- [EXERCISE DETAILS] If a line in the data below includes the string "envelope", please return a copy of it.
MATERIALS PROVIDED section start
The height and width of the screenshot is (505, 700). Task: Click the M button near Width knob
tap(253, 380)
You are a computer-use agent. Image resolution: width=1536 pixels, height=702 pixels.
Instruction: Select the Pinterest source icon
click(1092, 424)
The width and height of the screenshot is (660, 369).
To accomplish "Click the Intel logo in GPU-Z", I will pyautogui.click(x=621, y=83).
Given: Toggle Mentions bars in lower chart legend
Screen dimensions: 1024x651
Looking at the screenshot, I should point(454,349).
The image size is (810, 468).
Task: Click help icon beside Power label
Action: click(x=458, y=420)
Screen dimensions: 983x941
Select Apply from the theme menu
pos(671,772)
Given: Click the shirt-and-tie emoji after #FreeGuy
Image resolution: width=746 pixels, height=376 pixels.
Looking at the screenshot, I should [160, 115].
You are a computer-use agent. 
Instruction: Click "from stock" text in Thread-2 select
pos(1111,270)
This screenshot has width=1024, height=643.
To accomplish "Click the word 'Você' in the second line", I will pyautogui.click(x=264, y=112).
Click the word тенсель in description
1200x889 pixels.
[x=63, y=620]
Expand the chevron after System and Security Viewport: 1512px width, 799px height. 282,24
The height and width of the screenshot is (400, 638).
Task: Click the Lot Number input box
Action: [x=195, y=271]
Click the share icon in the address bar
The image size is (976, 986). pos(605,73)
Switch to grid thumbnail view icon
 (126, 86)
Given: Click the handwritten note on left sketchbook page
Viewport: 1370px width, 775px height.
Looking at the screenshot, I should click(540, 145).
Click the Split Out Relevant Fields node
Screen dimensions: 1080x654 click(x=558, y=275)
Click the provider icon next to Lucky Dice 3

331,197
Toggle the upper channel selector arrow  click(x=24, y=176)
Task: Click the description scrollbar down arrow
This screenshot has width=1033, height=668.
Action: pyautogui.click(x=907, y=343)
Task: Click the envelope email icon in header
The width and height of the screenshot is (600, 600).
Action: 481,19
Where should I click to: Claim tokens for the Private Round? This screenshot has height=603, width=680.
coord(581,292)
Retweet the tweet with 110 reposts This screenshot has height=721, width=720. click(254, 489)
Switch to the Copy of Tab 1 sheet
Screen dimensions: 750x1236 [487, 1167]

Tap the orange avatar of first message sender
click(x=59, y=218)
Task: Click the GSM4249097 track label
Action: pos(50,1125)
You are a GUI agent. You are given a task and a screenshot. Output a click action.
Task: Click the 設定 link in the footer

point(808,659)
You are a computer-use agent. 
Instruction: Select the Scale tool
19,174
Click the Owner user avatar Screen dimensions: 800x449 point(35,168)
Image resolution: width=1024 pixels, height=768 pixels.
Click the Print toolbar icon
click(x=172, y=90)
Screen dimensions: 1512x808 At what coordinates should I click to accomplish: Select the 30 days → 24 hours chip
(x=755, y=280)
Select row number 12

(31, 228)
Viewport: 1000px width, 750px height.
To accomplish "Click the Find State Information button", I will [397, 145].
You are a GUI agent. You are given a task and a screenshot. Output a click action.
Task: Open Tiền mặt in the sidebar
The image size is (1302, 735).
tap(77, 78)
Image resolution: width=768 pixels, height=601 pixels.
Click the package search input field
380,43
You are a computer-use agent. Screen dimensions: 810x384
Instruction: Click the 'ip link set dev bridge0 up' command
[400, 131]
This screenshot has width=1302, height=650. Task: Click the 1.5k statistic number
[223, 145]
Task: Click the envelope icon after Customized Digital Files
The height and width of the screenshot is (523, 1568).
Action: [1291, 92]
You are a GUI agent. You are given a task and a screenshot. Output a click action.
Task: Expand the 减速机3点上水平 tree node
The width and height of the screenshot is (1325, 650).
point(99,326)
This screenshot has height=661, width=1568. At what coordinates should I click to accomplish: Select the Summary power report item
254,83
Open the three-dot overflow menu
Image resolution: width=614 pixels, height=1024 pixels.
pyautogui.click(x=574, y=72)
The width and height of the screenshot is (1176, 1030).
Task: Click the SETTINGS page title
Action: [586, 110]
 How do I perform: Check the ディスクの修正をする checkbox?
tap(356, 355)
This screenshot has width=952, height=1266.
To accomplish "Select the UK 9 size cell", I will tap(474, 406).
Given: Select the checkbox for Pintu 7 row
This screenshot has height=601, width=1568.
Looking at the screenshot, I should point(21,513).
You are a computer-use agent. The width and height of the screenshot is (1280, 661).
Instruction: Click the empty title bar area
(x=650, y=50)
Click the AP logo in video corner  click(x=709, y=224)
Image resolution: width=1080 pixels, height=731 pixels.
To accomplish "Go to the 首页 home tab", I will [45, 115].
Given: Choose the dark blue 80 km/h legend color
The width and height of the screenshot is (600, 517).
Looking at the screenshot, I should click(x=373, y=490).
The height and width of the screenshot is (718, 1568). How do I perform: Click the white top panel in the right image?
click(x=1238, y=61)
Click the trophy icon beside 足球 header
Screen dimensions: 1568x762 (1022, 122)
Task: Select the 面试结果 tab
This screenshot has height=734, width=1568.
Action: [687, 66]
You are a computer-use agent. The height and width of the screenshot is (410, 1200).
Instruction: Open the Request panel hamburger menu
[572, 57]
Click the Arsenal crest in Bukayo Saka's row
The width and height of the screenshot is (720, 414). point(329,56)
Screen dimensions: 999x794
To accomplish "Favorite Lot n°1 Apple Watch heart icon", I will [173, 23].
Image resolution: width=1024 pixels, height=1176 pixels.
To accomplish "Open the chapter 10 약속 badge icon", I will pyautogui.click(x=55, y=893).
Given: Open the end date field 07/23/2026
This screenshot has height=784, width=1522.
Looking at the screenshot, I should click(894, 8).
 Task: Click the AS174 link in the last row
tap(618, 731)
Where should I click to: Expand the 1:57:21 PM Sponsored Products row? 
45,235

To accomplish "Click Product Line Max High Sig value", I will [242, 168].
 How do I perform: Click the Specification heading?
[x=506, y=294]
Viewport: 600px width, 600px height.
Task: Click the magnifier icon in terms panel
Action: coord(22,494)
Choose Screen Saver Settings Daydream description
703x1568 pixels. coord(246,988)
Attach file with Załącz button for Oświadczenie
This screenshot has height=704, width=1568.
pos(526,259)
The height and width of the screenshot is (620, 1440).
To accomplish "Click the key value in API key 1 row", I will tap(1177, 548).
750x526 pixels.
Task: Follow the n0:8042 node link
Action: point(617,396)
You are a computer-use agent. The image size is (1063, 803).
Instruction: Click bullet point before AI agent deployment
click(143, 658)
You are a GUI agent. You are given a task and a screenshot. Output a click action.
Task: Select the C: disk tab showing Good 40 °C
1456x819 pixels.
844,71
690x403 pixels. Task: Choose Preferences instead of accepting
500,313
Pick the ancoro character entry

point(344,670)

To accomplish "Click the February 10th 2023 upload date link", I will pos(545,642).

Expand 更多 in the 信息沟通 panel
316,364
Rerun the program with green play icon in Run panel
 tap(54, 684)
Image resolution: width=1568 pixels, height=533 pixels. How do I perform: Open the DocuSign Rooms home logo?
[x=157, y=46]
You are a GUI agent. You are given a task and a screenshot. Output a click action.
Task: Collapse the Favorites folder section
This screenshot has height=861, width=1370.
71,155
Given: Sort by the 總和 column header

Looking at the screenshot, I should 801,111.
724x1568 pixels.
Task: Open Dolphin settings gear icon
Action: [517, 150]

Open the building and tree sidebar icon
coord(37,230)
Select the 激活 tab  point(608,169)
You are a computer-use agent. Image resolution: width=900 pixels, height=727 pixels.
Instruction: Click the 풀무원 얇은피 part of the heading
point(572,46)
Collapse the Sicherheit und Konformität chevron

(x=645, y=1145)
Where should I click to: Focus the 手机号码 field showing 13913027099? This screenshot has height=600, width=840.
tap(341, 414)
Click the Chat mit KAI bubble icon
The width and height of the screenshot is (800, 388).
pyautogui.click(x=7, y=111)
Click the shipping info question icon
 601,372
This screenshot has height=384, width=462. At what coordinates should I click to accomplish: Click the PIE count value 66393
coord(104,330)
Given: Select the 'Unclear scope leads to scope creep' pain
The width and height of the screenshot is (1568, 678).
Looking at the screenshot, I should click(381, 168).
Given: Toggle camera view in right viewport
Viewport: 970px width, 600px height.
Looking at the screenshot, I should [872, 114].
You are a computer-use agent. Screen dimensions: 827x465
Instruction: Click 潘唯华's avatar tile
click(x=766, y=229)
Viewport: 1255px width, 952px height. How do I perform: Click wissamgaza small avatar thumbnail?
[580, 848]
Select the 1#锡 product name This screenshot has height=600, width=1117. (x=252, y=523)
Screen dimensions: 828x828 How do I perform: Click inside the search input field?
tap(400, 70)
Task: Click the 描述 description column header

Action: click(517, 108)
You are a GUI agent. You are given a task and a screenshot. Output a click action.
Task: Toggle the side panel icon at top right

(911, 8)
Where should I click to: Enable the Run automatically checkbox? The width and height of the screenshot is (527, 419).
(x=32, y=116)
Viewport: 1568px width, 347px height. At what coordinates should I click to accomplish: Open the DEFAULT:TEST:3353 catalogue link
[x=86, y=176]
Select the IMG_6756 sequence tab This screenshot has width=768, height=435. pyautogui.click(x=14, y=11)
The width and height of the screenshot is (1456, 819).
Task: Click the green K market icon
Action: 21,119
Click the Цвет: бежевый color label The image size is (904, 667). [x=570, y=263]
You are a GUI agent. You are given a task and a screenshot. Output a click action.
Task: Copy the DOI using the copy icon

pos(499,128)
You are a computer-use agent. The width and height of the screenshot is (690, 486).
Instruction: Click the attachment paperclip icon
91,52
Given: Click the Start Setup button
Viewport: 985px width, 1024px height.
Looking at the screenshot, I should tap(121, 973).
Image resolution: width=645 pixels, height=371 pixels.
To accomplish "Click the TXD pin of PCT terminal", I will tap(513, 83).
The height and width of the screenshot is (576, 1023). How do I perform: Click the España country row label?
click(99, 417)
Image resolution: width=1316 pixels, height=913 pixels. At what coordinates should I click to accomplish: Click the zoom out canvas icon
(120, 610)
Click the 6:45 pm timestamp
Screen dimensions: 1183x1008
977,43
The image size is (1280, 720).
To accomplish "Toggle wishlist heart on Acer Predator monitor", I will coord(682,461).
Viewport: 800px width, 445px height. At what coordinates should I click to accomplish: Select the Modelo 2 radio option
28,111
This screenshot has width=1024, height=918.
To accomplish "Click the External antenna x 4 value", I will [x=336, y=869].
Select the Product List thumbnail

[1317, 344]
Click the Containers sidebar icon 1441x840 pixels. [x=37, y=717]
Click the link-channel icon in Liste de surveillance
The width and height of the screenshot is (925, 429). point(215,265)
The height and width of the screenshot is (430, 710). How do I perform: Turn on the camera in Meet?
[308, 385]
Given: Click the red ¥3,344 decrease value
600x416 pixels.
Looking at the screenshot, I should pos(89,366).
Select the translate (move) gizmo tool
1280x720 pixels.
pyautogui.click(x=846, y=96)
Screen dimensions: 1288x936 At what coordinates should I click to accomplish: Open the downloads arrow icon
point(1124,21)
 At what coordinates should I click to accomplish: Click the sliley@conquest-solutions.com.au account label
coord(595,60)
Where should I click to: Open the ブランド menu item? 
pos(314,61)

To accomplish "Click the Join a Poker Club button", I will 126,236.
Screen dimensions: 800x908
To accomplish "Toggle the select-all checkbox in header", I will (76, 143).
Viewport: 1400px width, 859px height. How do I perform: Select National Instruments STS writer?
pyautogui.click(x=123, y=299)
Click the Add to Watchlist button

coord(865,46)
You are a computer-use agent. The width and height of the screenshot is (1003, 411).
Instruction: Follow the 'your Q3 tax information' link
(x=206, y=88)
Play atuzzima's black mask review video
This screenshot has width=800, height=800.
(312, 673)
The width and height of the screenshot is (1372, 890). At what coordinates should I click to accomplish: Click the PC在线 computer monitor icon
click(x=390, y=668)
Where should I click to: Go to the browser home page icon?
MATERIALS PROVIDED section end
- [ANSWER TO THE PROBLEM]
Task: Click the envelope email icon in header
Task: Click the envelope icon after Customized Digital Files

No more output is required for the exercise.